Weltweite Solidaritätskundgebungen für Proteste im Iran
Wichtige Fakten
- • Hunderttausende demonstrierten weltweit für Iran-Proteste.
- • Reza Pahlavi sprach zu 200.000 Menschen in München.
- • Mindestens 7.000 Tote bei Protesten im Iran.
- • Trump äußert sich zu möglichem Regimewechsel.
- • Opposition im Iran bleibt gespalten.
Weltweite Demonstrationen
Am Samstag demonstrierten Hunderttausende Menschen weltweit in Solidarität mit den Anti-Regierungs-Protesten im Iran. Die größten Kundgebungen fanden in München, Los Angeles und Toronto statt, mit weiteren Protesten in Städten wie Tel Aviv, Lissabon, Sydney und London. Die Teilnehmer forderten ein Ende der Unterdrückung und unterstützten die Forderungen nach politischem Wandel im Iran.
Rolle von Reza Pahlavi
Reza Pahlavi, der exilierte Sohn des letzten Schahs, sprach in München vor etwa 200.000 Menschen und betonte seine Bereitschaft, den Iran zu einer säkularen Demokratie zu führen. Er rief Iraner im In- und Ausland auf, die Proteste fortzusetzen, und kritisierte das derzeitige Regime als korrupt und repressiv. Seine Botschaft richtete sich auch an die internationale Gemeinschaft, um Unterstützung für die Demonstranten zu mobilisieren.
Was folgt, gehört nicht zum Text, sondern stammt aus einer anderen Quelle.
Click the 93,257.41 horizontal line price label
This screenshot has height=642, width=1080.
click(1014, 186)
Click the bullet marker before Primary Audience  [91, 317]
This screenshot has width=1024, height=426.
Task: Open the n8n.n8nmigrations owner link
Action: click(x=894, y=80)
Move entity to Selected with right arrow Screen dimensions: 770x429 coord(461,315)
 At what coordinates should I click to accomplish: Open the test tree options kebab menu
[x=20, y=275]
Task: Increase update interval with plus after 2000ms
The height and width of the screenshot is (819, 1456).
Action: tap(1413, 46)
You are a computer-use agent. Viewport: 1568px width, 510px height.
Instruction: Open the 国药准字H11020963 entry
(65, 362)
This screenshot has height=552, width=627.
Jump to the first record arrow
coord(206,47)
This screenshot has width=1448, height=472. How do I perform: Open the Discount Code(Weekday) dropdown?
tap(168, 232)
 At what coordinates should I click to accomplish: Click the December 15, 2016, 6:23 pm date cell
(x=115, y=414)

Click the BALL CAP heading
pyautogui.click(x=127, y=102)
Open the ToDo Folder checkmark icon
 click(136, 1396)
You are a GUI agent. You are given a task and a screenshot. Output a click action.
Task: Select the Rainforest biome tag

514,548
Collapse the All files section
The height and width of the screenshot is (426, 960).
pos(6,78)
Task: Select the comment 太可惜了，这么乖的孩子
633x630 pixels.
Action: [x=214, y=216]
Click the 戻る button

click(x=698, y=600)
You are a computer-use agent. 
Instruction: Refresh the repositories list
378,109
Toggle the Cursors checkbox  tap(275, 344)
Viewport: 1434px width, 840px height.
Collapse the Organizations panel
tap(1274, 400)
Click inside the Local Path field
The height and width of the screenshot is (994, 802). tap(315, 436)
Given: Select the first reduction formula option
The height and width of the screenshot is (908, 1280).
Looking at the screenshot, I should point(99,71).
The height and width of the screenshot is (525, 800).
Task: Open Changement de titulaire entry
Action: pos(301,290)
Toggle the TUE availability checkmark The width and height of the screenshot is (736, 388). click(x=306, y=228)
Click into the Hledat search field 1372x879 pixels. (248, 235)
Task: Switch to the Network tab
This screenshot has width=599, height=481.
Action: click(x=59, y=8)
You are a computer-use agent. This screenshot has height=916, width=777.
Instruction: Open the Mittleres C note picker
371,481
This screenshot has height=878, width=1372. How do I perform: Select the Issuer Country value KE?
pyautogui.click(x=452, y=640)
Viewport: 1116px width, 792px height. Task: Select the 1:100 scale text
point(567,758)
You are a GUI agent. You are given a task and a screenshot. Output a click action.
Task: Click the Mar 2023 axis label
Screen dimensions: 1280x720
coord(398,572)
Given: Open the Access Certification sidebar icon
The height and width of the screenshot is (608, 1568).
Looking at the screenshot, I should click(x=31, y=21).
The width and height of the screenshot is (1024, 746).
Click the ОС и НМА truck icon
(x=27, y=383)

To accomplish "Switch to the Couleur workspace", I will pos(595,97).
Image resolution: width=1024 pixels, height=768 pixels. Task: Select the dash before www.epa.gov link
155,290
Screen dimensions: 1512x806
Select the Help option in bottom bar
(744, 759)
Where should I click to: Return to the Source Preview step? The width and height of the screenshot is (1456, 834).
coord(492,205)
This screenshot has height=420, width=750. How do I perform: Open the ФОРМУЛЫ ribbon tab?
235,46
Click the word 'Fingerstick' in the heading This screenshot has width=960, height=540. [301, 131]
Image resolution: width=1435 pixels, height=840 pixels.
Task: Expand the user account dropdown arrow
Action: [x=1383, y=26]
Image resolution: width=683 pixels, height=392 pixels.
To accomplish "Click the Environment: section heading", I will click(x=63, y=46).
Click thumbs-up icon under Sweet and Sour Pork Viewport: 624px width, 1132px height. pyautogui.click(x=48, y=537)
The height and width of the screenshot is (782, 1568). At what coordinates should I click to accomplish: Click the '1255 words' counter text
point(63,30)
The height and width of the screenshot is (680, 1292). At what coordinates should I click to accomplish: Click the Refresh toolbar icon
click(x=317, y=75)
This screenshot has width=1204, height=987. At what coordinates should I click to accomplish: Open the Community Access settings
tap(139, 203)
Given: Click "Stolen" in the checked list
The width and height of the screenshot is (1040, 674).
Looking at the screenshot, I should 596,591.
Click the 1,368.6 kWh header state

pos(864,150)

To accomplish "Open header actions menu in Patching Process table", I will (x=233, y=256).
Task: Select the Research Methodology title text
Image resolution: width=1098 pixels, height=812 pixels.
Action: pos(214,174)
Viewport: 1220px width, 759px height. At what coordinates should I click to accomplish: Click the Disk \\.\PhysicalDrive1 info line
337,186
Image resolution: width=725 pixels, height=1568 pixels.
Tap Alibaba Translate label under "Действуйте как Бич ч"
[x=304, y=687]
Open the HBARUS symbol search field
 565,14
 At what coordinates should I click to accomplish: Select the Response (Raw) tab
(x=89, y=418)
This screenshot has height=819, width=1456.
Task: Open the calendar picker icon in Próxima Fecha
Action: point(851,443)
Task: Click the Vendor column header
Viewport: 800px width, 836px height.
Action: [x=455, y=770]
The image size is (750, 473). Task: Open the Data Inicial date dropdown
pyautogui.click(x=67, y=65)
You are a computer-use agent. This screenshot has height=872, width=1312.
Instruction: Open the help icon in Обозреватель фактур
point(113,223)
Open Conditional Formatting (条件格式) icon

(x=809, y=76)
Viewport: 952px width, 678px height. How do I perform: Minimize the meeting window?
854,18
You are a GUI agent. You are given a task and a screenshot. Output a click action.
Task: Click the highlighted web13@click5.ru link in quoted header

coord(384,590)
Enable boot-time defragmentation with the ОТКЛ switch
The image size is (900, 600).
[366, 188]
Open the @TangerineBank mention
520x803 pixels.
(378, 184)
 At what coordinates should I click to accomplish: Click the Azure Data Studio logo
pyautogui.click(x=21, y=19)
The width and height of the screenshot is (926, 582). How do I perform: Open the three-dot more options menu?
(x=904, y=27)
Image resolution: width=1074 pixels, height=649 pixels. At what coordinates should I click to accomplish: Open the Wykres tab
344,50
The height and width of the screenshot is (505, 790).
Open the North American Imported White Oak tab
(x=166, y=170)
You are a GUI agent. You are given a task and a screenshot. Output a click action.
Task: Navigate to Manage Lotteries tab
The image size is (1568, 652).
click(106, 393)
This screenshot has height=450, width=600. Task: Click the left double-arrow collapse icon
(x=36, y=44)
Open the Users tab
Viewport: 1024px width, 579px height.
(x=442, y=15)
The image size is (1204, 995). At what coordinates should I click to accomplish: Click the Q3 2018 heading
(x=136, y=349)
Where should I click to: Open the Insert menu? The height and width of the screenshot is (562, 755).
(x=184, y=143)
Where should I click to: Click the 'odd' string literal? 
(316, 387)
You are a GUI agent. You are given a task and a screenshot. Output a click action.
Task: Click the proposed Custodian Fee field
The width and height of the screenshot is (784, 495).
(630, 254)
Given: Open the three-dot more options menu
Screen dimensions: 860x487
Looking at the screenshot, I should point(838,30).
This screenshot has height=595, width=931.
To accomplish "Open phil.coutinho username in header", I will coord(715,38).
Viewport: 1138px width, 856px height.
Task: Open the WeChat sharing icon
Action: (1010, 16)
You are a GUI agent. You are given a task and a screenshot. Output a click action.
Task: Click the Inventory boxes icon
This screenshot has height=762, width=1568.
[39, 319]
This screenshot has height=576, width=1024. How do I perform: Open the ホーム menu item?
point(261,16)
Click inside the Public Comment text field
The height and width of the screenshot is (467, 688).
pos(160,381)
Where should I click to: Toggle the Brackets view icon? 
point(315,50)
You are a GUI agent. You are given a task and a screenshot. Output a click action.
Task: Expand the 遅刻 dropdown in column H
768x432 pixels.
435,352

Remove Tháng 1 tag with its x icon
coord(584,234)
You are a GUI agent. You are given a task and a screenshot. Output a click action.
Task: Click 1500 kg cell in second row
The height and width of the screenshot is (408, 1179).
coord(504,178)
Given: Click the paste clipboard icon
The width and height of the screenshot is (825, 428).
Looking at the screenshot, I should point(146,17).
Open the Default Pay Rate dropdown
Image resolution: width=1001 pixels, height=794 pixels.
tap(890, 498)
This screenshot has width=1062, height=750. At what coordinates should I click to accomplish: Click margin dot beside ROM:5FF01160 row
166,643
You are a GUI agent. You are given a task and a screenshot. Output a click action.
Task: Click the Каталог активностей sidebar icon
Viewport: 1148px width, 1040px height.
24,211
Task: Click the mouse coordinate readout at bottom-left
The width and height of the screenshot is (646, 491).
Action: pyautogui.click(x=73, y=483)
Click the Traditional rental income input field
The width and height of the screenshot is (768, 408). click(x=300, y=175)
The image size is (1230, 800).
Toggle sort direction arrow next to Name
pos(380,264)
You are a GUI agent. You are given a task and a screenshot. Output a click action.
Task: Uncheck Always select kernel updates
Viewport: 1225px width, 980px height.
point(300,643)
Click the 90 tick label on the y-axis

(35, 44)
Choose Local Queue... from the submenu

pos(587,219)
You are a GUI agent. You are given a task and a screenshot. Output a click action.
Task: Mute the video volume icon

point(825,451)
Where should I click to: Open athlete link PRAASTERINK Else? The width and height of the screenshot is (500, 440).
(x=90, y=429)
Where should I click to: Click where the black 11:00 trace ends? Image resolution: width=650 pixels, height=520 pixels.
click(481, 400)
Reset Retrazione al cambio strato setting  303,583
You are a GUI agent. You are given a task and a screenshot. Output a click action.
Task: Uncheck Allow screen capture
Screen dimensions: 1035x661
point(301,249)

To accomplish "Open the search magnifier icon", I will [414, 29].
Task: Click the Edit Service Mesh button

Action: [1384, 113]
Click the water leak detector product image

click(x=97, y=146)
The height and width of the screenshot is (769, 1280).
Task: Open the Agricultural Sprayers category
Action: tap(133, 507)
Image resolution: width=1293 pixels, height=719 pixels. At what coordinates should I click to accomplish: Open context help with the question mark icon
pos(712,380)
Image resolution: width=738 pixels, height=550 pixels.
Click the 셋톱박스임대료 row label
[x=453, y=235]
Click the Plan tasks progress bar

Hintergrund und Reaktionen
Die Proteste im Iran begannen im Dezember aufgrund wirtschaftlicher Unruhen und weitverbreiteter Unzufriedenheit mit der Führung. Menschenrechtsgruppen wie HRANA berichten von über 7.000 Toten und Tausenden Verhaftungen. US-Präsident Donald Trump äußerte, ein Regimewechsel im Iran wäre wünschenswert, doch bleibt unklar, ob dies auf Pahlavi bezogen ist. Die Opposition im Iran ist gespalten, und Pahlavi steht aufgrund seiner Unterstützung für Israel und der Verbindung zur autokratischen Vergangenheit seines Vaters in der Kritik.